National Case Law Archive

Scruttons Ltd v Midland Silicones [1961] UKHL 4 (06 December 1961)

Case Details

  • Year: 1961
  • Volume: 2
  • Law report series: Lloyd's Rep.
  • Page number: 365

Stevedores negligently damaged cargo. They sought to rely on a liability limitation clause in the bill of lading between the cargo owner and carrier. The House of Lords held they could not, as they were not a party to the contract.

Facts

Midland Silicones Ltd (the respondents/cargo owners) were the consignees of a drum of chemicals shipped from New York to London. The contract of carriage was made with the United States Lines (the carriers) and was contained in a bill of lading. This bill of lading included a clause limiting the liability of the carrier to $500 per package. The carriers engaged Scruttons Ltd (the appellants/stevedores) to discharge the cargo in London. While handling the drum, Scruttons’ employees negligently dropped and damaged it, causing loss valued at £593. Scruttons admitted negligence but sought to rely on the $500 limitation clause in the bill of lading to limit their liability, even though they were not a party to that contract.

Issues

The central legal issue was whether the stevedores, who were not a party to the contract of carriage (the bill of lading) between the carrier and the cargo owner, could nevertheless take the benefit of a limitation of liability clause contained within that contract.

Judgment

The House of Lords, by a majority of 4-1, dismissed the stevedores’ appeal, holding that they could not rely on the limitation clause. The majority strongly affirmed the doctrine of privity of contract.

The Majority Opinion

Viscount Simonds, delivering the leading judgment, unequivocally upheld the established principle of privity. He stated:

I come to the first and fundamental question… Is it the law that a person who is not a party to a contract can none the less sue upon it or rely for his protection on its terms… appellants’ counsel… said that the principle of privity of contract was ‘an unjust and inconvenient anachronism’. For him it was a matter of ‘taste’. For me, a matter of legal principle. Learned counsel… was on surer ground when he claimed that the law was not so rigidly set… But, whatever the exceptions, the fundamental principle is, in my opinion, established and the appellants, to succeed, must bring the present case within one of them.

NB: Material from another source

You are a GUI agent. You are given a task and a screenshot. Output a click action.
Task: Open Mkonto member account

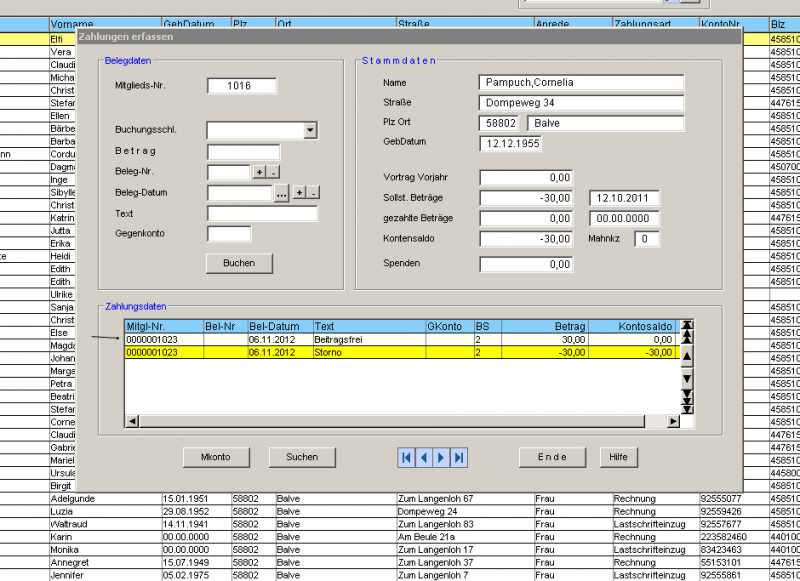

The court considered two main arguments by which the stevedores might be able to claim the benefit of the clause:

  1. Agency: The stevedores argued that the carrier had contracted as their agent. This was rejected on the facts, as there was no evidence that the carrier had the authority to act for the stevedores, or that the stevedores had provided any consideration to the cargo owners.
  2. Bailment: The argument that the stevedores, as sub-bailees, were entitled to the same protection as the primary bailee (the carrier) was also dismissed.

Lord Reid’s Obiter Dicta

Crucially, Lord Reid, while concurring with the majority, outlined in obiter (non-binding but influential remarks) the conditions under which a stevedore might be able to benefit from such a clause in the future. He suggested a clause could be effective if four prerequisites were met:

(1) that the bill of lading makes it clear that the stevedore is intended to be protected by the provisions in it which limit liability, (2) that the bill of lading makes it clear that the carrier, in addition to contracting for these provisions on his own behalf, is also contracting as agent for the stevedore that these provisions should apply to the stevedore, (3) the carrier has authority from the stevedore to do that, or perhaps later ratification by the stevedore would suffice, and (4) that any difficulties about consideration moving from the stevedore were overcome.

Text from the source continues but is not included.